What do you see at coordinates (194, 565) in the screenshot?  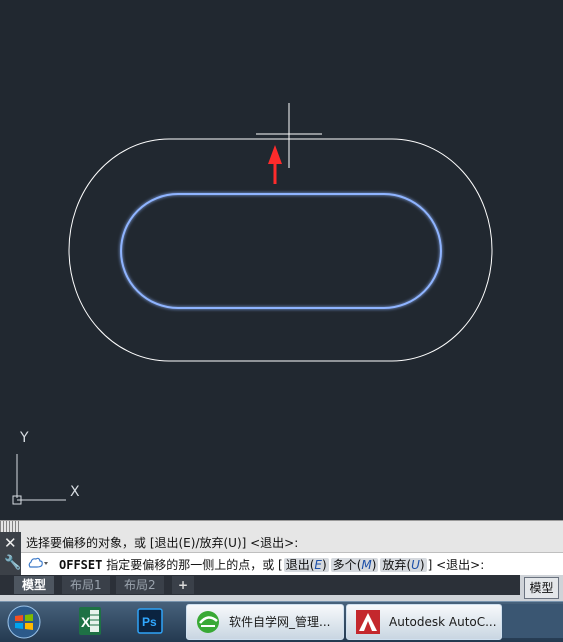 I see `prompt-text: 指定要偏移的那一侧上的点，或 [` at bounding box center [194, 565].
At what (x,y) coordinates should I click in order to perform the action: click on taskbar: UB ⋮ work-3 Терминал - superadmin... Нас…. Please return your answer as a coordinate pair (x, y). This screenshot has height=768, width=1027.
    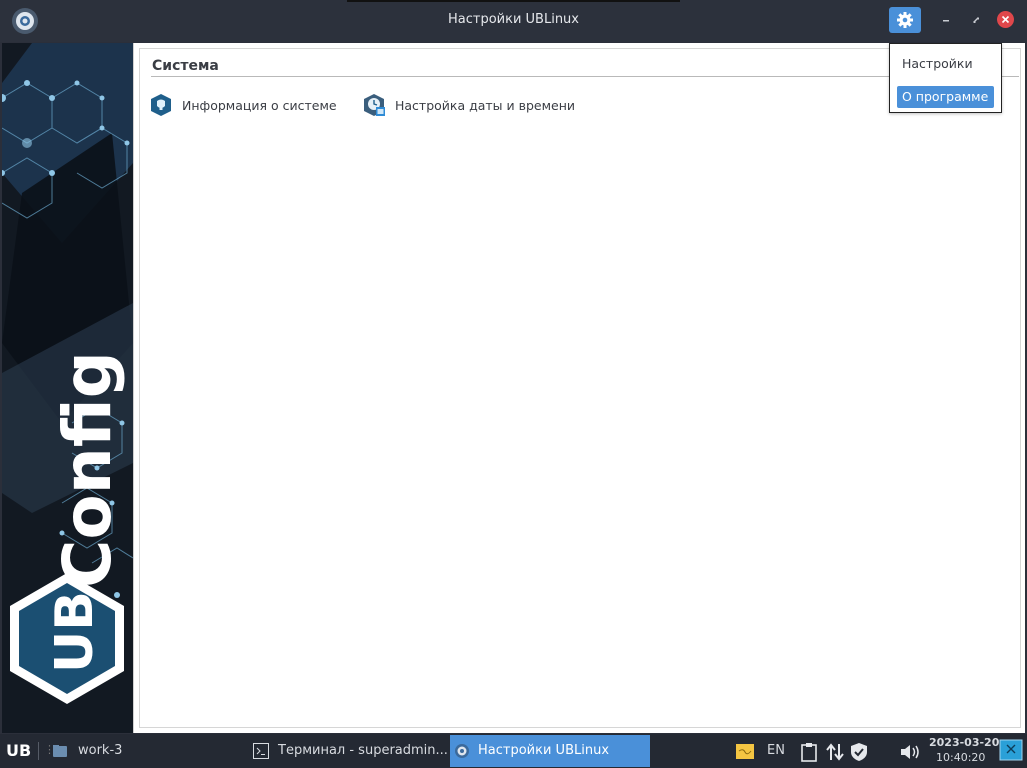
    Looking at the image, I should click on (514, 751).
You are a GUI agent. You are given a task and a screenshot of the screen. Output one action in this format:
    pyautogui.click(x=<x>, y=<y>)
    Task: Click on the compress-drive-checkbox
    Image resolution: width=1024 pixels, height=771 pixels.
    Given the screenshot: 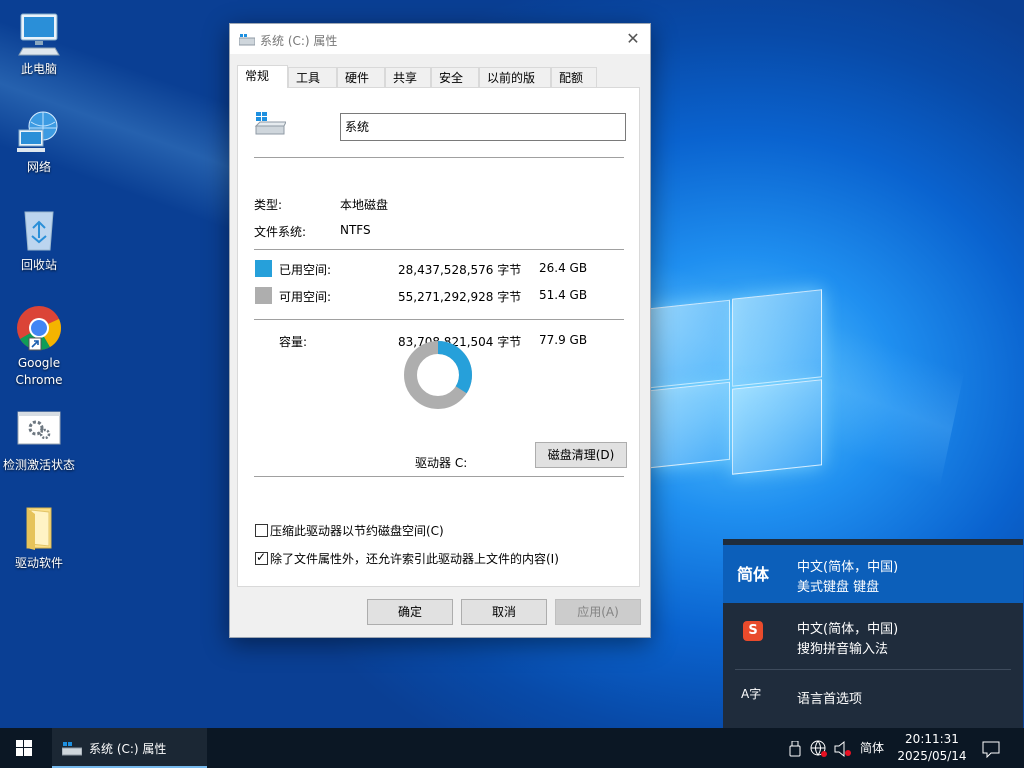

» **Try it**
Pull out each line of the data that contains the string "height".

» **Exercise output**
At what (x,y) coordinates should I click in order to perform the action: click on taskbar: UB ⋮ work-3 Терминал - superadmin... Нас…. Please return your answer as a coordinate pair (x, y). This screenshot has height=768, width=1027.
    Image resolution: width=1024 pixels, height=771 pixels.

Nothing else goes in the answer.